Silence de l’assistance, regards médusés. On aperçoit une lézarde sur le mur.


la juge : j’ai deux mauvaises nouvelles pour vous, je commence par laquelle

sandrine : n’importe

juge : la tête retrouvée n’est pas marelle

sandrine (abattue) : ah

juge : quant au corps en décomposition, pas guillaume

sandrine (idem) : ah

juge : c’est benoni

sandrine : le sort s’acharne

juge : va falloir nous dire la vérité

sandrine : le fauve a dû attaquer benoni

juge : pendant son jogging

sandrine : benoni courir, vous rigolez

juge : alors

sandrine : devait faire de l’exhibitionnisme en forêt

juge : on cherchera

sandrine : quelle tête a la tête retrouvée

juge : je l’ai là, je peux vous la montrer


Elle fouille dans ses affaires.


la juge : ah non, désolée, pièce à conviction, doit être sous scellés

sandrine : j’aurais pu vous dire

juge : revenons à guillaume le campeur

sandrine : encore

juge : le routard du crime

sandrine : impossible

juge : bien, alors reprenons à l’épisode frigo


la juge : utilisez-vous à nouveau le cyclo

sandrine : ça fait un bout depuis la déchetterie

juge : 7 minutes si vous avez le feu vert

sandrine : guillaume fonce

juge : très bien, vous laissez tourner le cyclo pour la fuite

sandrine : voisins sourds

juge : n’avons pas réussi à les interroger

sandrine : faut utiliser l’ardoise

juge : expliquez

sandrine : les watson n’entendent rien

juge (écrivant) : les watson n’entendent rien

sandrine : c’est pas le greffier qui note

juge : escargot

sandrine : dites aux enquêteurs d’écrire leurs questions

juge : pourquoi les appelez-vous les watson

sandrine : leur nom

juge : retraités

sandrine : sourds, marelle avait sympathisé

juge : peut-être ne comprennent pas le français

sandrine : on peut laisser tourner le cyclo

juge : la veille vous avez eu besoin de la clé de guy

sandrine : je pense à guy

juge : allez-y


la juge : autre chose sur les watson

sandrine : non

juge : poursuivez

sandrine : le corps sans vie de marelle

juge : inanimé

sandrine : sans vie

juge : le cadavre de marelle

sandrine : à la cave

juge : où guillaume l’a entraîné pour lui « montrer quelque chose »

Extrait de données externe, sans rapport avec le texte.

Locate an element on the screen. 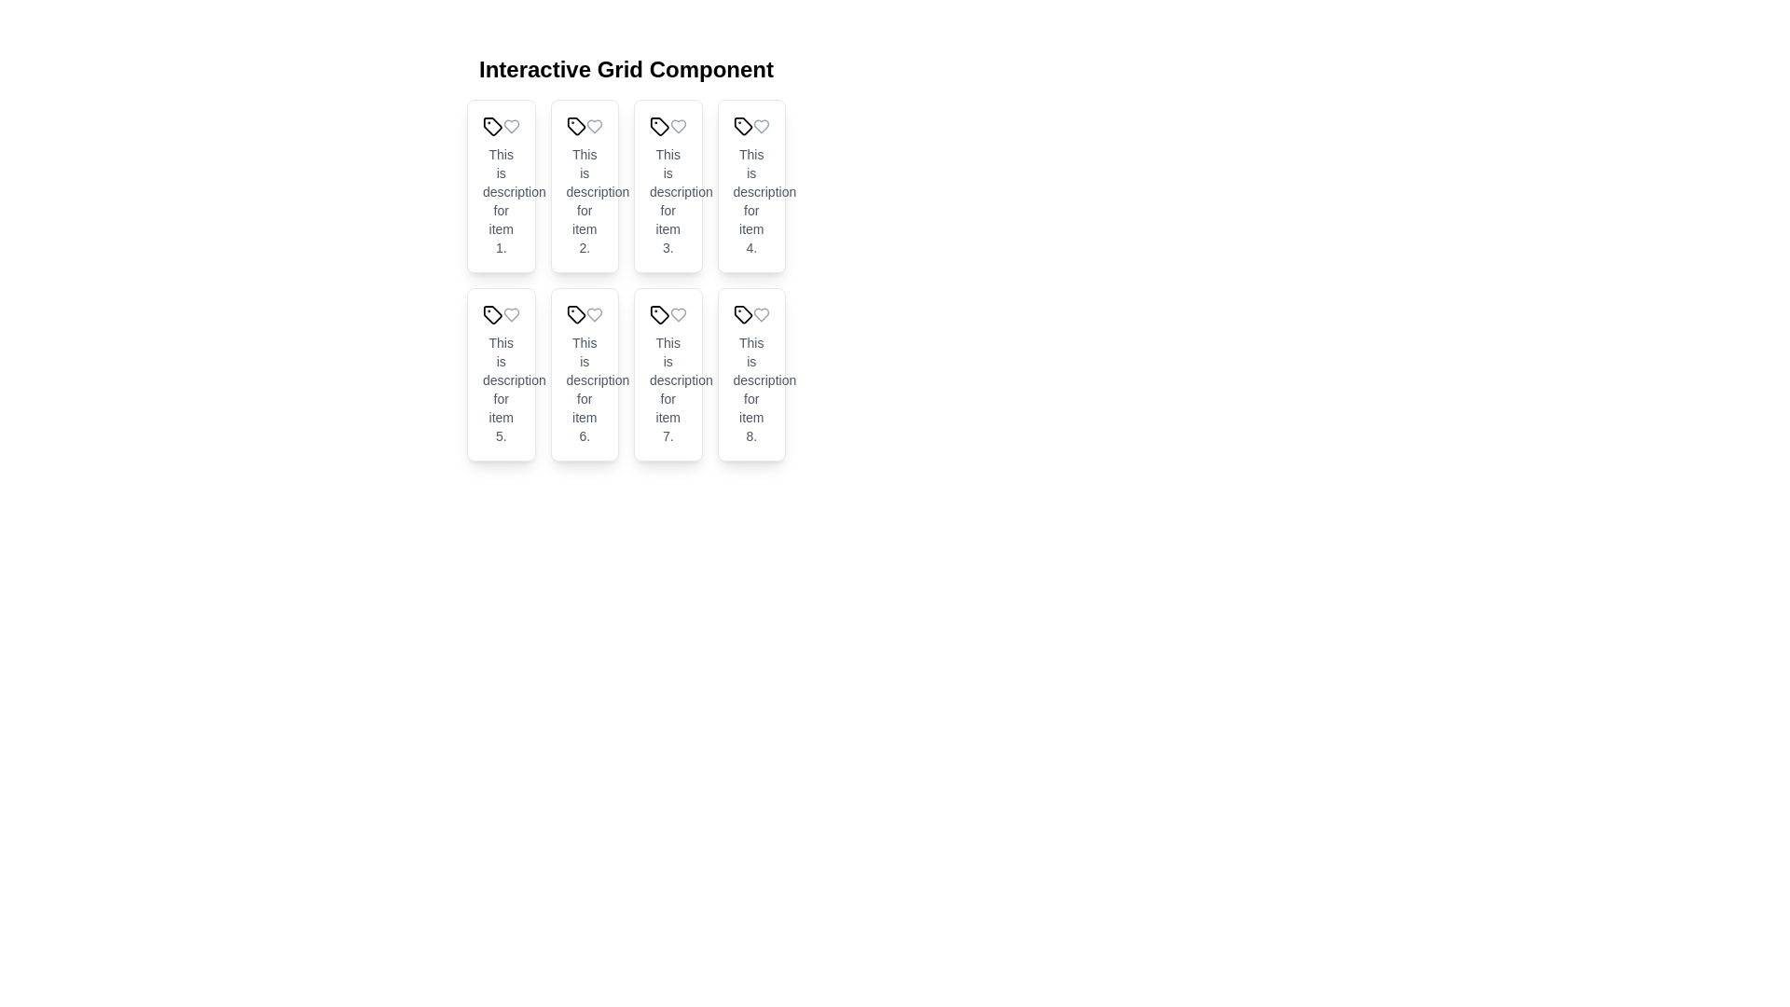 The height and width of the screenshot is (1007, 1790). the black tag-shaped icon with a distinctive hole, located in the second card of the first row of the grid layout, which is to the left of the heart icon is located at coordinates (575, 126).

sandrine : enfin, guillaume n’a pas entraîné un cadavre

juge : qu’allait-il lui montrer

sandrine : rien

juge : marelle ressent-elle une attirance physique pour guillaume

sandrine : ne rechigne pas à descendre avec lui

juge : amants

sandrine : présence d’un vieux matelas

juge : voyez

public (émoustillé) : oh

juge : complément d’information, test ADN, recherche de matières résiduelles

sandrine : guillaume a son couteau-jouet

juge : vous avez déclaré : « c’était l’idée de montmirail »

sandrine : vous me faites perdre le fil

juge : tant pis, reprenez à « huit morceaux ça ne rentre pas »

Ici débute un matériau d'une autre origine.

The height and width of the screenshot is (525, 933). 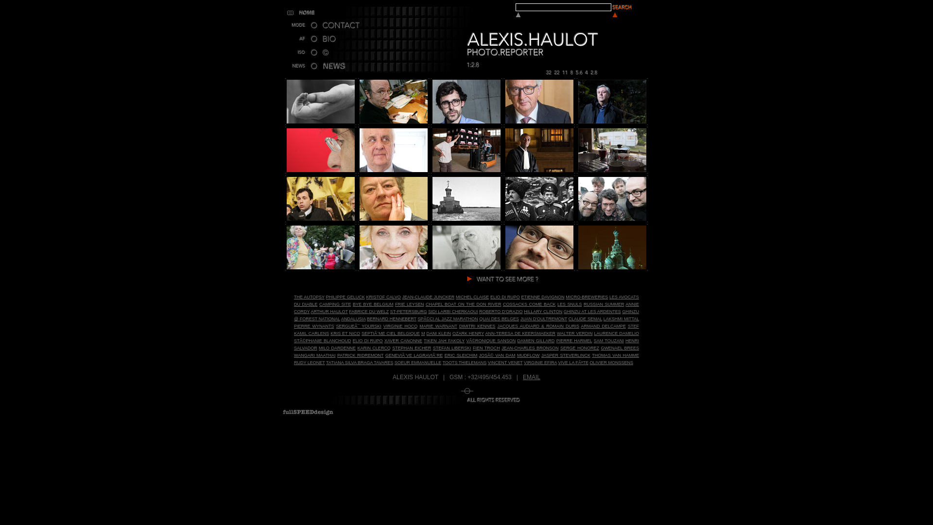 What do you see at coordinates (353, 318) in the screenshot?
I see `'ANDALUSIA'` at bounding box center [353, 318].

sandrine : guillaume extrait d’abord la tête

juge : pour en faire quoi, mystère

sandrine : comme je ne me sens pas bien, je monte au frigo vide

juge : marelle n’avait pas fait les courses, devait se douter de quelque chose

sandrine : je retourne à la cave

juge : une boucherie

sandrine : guillaume travaille proprement

juge : faites-moi penser d’envoyer le labo

sandrine : vous ne trouverez rien

juge : les vêtements de guillaume

sandrine : gouttelettes de sang sur les manches mais on a nettoyé

juge : les gars du labo sont des experts

sandrine : je dis : yaume le frigo vide

juge : marelle déjà étêtée

sandrine : à cet instant, oui, ça me fait d’ailleurs de la peine mais n’avons pas le temps

juge : ensuite

sandrine : trouve-moi des sacs congél

juge : remarquez-vous la tête remisée

sandrine : je cherche les poches plastiques

juge : placard au-dessus du frigo

sandrine : à propos, j’ai relevé une faute dans l’article, « les huit morceaux du cadavres »


On déplore un public conditionné, avide de sensations.